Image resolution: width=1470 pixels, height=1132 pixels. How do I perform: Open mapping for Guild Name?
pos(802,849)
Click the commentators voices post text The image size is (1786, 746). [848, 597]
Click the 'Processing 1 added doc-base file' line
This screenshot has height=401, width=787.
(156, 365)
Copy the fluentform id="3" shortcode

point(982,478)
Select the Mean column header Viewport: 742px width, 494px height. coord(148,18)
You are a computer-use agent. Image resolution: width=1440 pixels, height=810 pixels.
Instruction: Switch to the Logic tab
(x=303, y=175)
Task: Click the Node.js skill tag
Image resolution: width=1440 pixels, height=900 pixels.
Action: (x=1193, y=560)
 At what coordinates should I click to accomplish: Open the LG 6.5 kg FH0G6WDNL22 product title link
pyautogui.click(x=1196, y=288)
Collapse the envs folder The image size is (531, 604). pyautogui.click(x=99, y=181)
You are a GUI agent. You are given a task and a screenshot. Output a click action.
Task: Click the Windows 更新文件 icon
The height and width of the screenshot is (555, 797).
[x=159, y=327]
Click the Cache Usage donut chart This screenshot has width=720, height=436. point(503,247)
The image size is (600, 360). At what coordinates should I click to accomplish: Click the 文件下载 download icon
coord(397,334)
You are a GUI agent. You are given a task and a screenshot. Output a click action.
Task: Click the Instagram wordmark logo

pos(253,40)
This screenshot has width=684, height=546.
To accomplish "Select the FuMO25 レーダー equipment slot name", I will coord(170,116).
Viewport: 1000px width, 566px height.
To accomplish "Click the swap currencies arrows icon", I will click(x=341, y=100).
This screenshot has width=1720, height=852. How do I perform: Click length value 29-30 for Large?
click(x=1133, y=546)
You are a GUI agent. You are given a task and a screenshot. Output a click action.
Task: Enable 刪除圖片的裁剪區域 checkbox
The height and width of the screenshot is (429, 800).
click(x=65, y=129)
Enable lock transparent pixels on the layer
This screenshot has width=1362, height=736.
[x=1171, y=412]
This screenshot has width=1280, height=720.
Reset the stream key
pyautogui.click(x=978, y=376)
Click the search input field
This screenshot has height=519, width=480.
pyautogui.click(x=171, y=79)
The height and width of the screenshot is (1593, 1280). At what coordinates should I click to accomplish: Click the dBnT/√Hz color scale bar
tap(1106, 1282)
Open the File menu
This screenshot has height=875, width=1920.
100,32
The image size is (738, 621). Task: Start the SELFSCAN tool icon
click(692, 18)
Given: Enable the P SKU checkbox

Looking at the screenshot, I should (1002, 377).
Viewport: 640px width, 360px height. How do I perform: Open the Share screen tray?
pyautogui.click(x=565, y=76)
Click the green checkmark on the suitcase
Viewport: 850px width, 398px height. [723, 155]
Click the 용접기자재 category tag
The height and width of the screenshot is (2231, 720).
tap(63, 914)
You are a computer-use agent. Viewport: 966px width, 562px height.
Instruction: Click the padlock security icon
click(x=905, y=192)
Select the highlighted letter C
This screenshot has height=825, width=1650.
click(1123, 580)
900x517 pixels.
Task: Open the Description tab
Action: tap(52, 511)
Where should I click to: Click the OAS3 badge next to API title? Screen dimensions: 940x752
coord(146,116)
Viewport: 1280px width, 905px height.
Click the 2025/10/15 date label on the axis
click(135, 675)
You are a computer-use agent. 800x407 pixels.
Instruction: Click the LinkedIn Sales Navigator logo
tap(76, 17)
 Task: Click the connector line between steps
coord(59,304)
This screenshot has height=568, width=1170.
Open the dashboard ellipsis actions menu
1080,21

Exercise instructions :: Reproduce exactly the stretch of the material above that starts at the line with "Given: Enable the P SKU checkbox" and ends at the line with "You are a computer-use agent. Viewport: 966px", both included, and nothing else.

Your solution ::
Given: Enable the P SKU checkbox

Looking at the screenshot, I should (1002, 377).
Viewport: 640px width, 360px height. How do I perform: Open the Share screen tray?
pyautogui.click(x=565, y=76)
Click the green checkmark on the suitcase
Viewport: 850px width, 398px height. [723, 155]
Click the 용접기자재 category tag
The height and width of the screenshot is (2231, 720).
tap(63, 914)
You are a computer-use agent. Viewport: 966px width, 562px height.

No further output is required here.